Un altro elemento molto apprezzabile del Decreto è l’ampliamento della possibilità di convertire alcuni permessi di soggiorno in permesso di lavoro, come ad esempio il permesso di protezione speciale, per assistenza minori (concessi dal Tribunale ai genitori con figli inseriti nel percorso scolastico), per attività sportiva e lavoro artistico, per motivi religiosi  e per residenza elettiva. 

È stata inoltre ripristinata con chiarezza la possibilità di iscrizione della residenza per i richiedenti asilo, che consente l’esigibilità della tessera sanitaria e di tanti altri diritti, risultato anticipato dalla sentenza della Corte Costituzionale, da molte intese sottoscritte dalla Cgil di Bologna con alcuni Comuni della Città metropolitana, e da vertenze patrocinate dall’associazione Avvocato di Strada.
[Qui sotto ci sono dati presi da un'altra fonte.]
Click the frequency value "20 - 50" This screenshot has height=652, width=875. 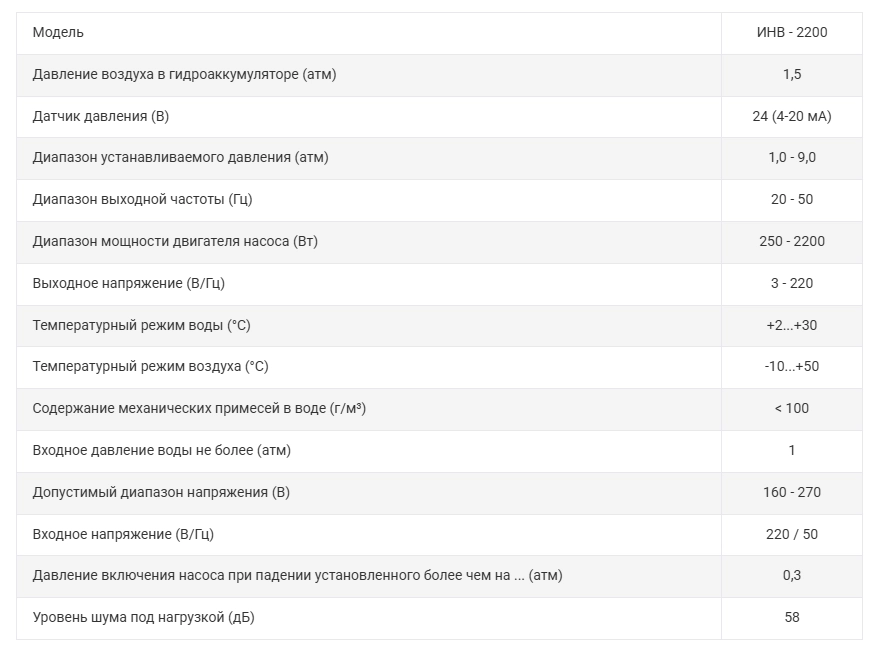coord(791,199)
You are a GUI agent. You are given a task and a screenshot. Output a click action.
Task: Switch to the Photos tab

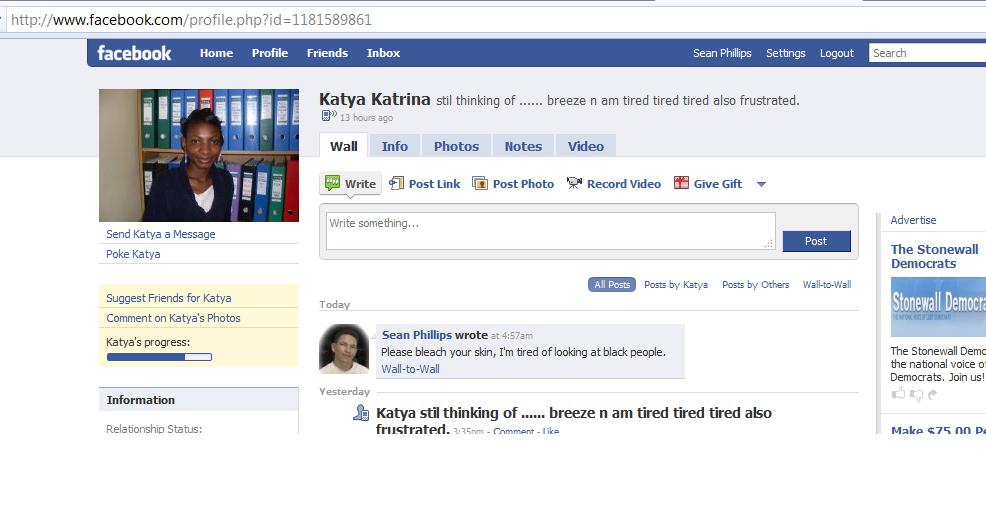456,146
Per quanto riguarda le Ong le multe sono state ridotte da 1 milione a 50.000 euro, ma rimane l’obbligo di rivolgersi alla guardia costiera libica se competente per area. In sostanza rimane l’ingiusta penalizzazione dell’azione delle Ong come denunciato dalle reti dell’associazionismo e dalla stessa Cgil.

Nota positiva anche il ripristino dell’accoglienza diffusa e dei servizi d’integrazione (insegnamento dell’italiano, mediazione culturale, ecc.) aboliti dai “Decreti Salvini”, che avevano buttato sulla strada e nell’irregolarità decine di migliaia di persone (dai richiedenti asilo ai titolari dei permessi umanitari) tagliando i finanziamenti rivolti alle attività di integrazione. Questo Decreto ripristina l’accoglienza diffusa, sebbene a “invarianza di spesa” e con l’adesione al Sistema di Accoglienza e Integrazione ancora volontaria da parte  dei Comuni che, senza risorse aggiuntive, di certo non saranno incentivati ad aderire. 

Resta la legge sulla cittadinanza è da rivedere, così come la legislazione complessiva che regola l’immigrazione. Infine ci sono gli accordi con la Libia da cancellare, per evitare che i migranti siano riportati nei centri di detenzione e tortura libici.

Insomma qualsiasi cosa si pensi di questo Decreto sul tema dell’immigrazione, pur migliorato anche grazie all’intervento della Cgil, c’è ancora moltissimo da fare.